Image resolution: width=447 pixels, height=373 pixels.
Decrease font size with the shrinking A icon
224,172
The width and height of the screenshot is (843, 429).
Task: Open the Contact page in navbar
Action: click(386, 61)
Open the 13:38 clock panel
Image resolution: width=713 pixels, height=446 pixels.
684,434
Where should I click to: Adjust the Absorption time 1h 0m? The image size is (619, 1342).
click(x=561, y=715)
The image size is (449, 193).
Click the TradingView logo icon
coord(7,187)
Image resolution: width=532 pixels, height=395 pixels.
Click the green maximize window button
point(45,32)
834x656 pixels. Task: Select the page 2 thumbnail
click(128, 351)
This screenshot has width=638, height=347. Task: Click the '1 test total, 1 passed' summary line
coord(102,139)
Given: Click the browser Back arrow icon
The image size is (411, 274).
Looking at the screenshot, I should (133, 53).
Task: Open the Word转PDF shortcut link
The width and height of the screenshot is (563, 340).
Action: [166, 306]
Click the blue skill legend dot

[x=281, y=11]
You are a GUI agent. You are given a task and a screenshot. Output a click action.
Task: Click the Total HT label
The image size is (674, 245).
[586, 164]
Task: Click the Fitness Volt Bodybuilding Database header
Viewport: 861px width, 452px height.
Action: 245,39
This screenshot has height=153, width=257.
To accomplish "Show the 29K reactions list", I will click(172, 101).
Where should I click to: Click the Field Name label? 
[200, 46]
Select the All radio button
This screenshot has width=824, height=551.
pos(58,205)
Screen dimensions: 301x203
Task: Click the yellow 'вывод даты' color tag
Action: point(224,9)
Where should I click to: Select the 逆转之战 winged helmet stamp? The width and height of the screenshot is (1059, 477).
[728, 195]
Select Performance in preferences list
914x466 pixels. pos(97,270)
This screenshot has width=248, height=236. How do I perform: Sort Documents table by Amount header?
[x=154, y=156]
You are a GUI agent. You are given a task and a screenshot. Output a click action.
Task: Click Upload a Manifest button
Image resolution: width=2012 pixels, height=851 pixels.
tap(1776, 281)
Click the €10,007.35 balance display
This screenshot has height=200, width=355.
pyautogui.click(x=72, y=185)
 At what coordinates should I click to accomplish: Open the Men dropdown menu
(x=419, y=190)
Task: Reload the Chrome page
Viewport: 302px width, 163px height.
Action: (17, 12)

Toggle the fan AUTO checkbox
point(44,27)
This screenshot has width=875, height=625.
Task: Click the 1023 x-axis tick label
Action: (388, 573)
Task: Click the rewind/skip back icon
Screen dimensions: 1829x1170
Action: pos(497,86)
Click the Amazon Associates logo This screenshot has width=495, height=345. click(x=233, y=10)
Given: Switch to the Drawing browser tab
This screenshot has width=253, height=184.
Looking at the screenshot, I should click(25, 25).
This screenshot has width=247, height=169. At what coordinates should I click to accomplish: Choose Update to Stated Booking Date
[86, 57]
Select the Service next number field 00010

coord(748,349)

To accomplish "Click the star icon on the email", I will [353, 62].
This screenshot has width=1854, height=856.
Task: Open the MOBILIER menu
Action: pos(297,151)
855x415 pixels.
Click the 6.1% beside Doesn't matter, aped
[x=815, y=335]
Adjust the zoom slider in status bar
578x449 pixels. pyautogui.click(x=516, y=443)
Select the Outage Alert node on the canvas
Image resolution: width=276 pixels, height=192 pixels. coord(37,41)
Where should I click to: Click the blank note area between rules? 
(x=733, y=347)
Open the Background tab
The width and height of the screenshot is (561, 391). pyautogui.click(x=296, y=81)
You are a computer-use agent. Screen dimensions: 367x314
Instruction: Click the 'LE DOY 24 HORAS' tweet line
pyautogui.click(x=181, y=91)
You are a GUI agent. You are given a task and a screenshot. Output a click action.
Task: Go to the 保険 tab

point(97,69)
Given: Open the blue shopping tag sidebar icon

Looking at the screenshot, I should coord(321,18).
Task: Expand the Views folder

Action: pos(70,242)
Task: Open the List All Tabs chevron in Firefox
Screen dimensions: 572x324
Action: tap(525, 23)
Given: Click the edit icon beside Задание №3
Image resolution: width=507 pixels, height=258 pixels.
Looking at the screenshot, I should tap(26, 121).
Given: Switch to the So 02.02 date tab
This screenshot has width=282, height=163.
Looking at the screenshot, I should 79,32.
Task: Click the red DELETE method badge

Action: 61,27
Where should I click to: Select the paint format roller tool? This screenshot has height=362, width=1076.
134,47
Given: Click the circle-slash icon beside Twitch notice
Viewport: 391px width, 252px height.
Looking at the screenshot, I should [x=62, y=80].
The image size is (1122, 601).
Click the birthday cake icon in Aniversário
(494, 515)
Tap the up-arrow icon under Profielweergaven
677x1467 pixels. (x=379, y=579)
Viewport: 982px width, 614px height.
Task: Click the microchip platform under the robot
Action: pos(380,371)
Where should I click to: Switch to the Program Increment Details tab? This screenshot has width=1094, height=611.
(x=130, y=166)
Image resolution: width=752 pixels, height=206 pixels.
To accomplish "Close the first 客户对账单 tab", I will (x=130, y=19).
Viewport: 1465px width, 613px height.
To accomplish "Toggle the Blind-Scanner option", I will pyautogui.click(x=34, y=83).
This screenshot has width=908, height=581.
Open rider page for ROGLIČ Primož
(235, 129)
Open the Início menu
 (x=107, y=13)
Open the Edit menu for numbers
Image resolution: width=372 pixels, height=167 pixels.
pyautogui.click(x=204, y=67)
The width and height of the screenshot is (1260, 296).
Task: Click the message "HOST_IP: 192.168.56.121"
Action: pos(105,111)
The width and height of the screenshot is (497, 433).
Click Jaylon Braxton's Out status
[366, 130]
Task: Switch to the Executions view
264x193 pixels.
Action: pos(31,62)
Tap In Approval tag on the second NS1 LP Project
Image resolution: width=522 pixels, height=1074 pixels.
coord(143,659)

──────────────────────────────

Line by line, copy the data above.

* [Task output]:
Image resolution: width=447 pixels, height=373 pixels.
Decrease font size with the shrinking A icon
224,172
The width and height of the screenshot is (843, 429).
Task: Open the Contact page in navbar
Action: click(386, 61)
Open the 13:38 clock panel
Image resolution: width=713 pixels, height=446 pixels.
684,434
Where should I click to: Adjust the Absorption time 1h 0m? The image size is (619, 1342).
click(x=561, y=715)
The image size is (449, 193).
Click the TradingView logo icon
coord(7,187)
Image resolution: width=532 pixels, height=395 pixels.
Click the green maximize window button
point(45,32)
834x656 pixels. Task: Select the page 2 thumbnail
click(128, 351)
This screenshot has width=638, height=347. Task: Click the '1 test total, 1 passed' summary line
coord(102,139)
Given: Click the browser Back arrow icon
The image size is (411, 274).
Looking at the screenshot, I should (133, 53).
Task: Open the Word转PDF shortcut link
The width and height of the screenshot is (563, 340).
Action: [166, 306]
Click the blue skill legend dot

[x=281, y=11]
You are a GUI agent. You are given a task and a screenshot. Output a click action.
Task: Click the Total HT label
The image size is (674, 245).
[586, 164]
Task: Click the Fitness Volt Bodybuilding Database header
Viewport: 861px width, 452px height.
Action: 245,39
This screenshot has height=153, width=257.
To accomplish "Show the 29K reactions list", I will click(172, 101).
Where should I click to: Click the Field Name label? 
[200, 46]
Select the All radio button
This screenshot has width=824, height=551.
pos(58,205)
Screen dimensions: 301x203
Task: Click the yellow 'вывод даты' color tag
Action: point(224,9)
Where should I click to: Select the 逆转之战 winged helmet stamp? The width and height of the screenshot is (1059, 477).
[728, 195]
Select Performance in preferences list
914x466 pixels. pos(97,270)
This screenshot has width=248, height=236. How do I perform: Sort Documents table by Amount header?
[x=154, y=156]
You are a GUI agent. You are given a task and a screenshot. Output a click action.
Task: Click Upload a Manifest button
Image resolution: width=2012 pixels, height=851 pixels.
tap(1776, 281)
Click the €10,007.35 balance display
This screenshot has height=200, width=355.
pyautogui.click(x=72, y=185)
 At what coordinates should I click to accomplish: Open the Men dropdown menu
(x=419, y=190)
Task: Reload the Chrome page
Viewport: 302px width, 163px height.
Action: (17, 12)

Toggle the fan AUTO checkbox
point(44,27)
This screenshot has width=875, height=625.
Task: Click the 1023 x-axis tick label
Action: (388, 573)
Task: Click the rewind/skip back icon
Screen dimensions: 1829x1170
Action: pos(497,86)
Click the Amazon Associates logo This screenshot has width=495, height=345. click(x=233, y=10)
Given: Switch to the Drawing browser tab
This screenshot has width=253, height=184.
Looking at the screenshot, I should click(25, 25).
This screenshot has width=247, height=169. At what coordinates should I click to accomplish: Choose Update to Stated Booking Date
[86, 57]
Select the Service next number field 00010

coord(748,349)

To accomplish "Click the star icon on the email", I will [353, 62].
This screenshot has width=1854, height=856.
Task: Open the MOBILIER menu
Action: pos(297,151)
855x415 pixels.
Click the 6.1% beside Doesn't matter, aped
[x=815, y=335]
Adjust the zoom slider in status bar
578x449 pixels. pyautogui.click(x=516, y=443)
Select the Outage Alert node on the canvas
Image resolution: width=276 pixels, height=192 pixels. coord(37,41)
Where should I click to: Click the blank note area between rules? 
(x=733, y=347)
Open the Background tab
The width and height of the screenshot is (561, 391). pyautogui.click(x=296, y=81)
You are a computer-use agent. Screen dimensions: 367x314
Instruction: Click the 'LE DOY 24 HORAS' tweet line
pyautogui.click(x=181, y=91)
You are a GUI agent. You are given a task and a screenshot. Output a click action.
Task: Go to the 保険 tab

point(97,69)
Given: Open the blue shopping tag sidebar icon

Looking at the screenshot, I should coord(321,18).
Task: Expand the Views folder

Action: pos(70,242)
Task: Open the List All Tabs chevron in Firefox
Screen dimensions: 572x324
Action: tap(525, 23)
Given: Click the edit icon beside Задание №3
Image resolution: width=507 pixels, height=258 pixels.
Looking at the screenshot, I should tap(26, 121).
Given: Switch to the So 02.02 date tab
This screenshot has width=282, height=163.
Looking at the screenshot, I should 79,32.
Task: Click the red DELETE method badge

Action: 61,27
Where should I click to: Select the paint format roller tool? This screenshot has height=362, width=1076.
134,47
Given: Click the circle-slash icon beside Twitch notice
Viewport: 391px width, 252px height.
Looking at the screenshot, I should [x=62, y=80].
The image size is (1122, 601).
Click the birthday cake icon in Aniversário
(494, 515)
Tap the up-arrow icon under Profielweergaven
677x1467 pixels. (x=379, y=579)
Viewport: 982px width, 614px height.
Task: Click the microchip platform under the robot
Action: pos(380,371)
Where should I click to: Switch to the Program Increment Details tab? This screenshot has width=1094, height=611.
(x=130, y=166)
Image resolution: width=752 pixels, height=206 pixels.
To accomplish "Close the first 客户对账单 tab", I will (x=130, y=19).
Viewport: 1465px width, 613px height.
To accomplish "Toggle the Blind-Scanner option", I will pyautogui.click(x=34, y=83).
This screenshot has width=908, height=581.
Open rider page for ROGLIČ Primož
(235, 129)
Open the Início menu
 (x=107, y=13)
Open the Edit menu for numbers
Image resolution: width=372 pixels, height=167 pixels.
pyautogui.click(x=204, y=67)
The width and height of the screenshot is (1260, 296).
Task: Click the message "HOST_IP: 192.168.56.121"
Action: pos(105,111)
The width and height of the screenshot is (497, 433).
Click Jaylon Braxton's Out status
[366, 130]
Task: Switch to the Executions view
264x193 pixels.
Action: pos(31,62)
Tap In Approval tag on the second NS1 LP Project
Image resolution: width=522 pixels, height=1074 pixels.
coord(143,659)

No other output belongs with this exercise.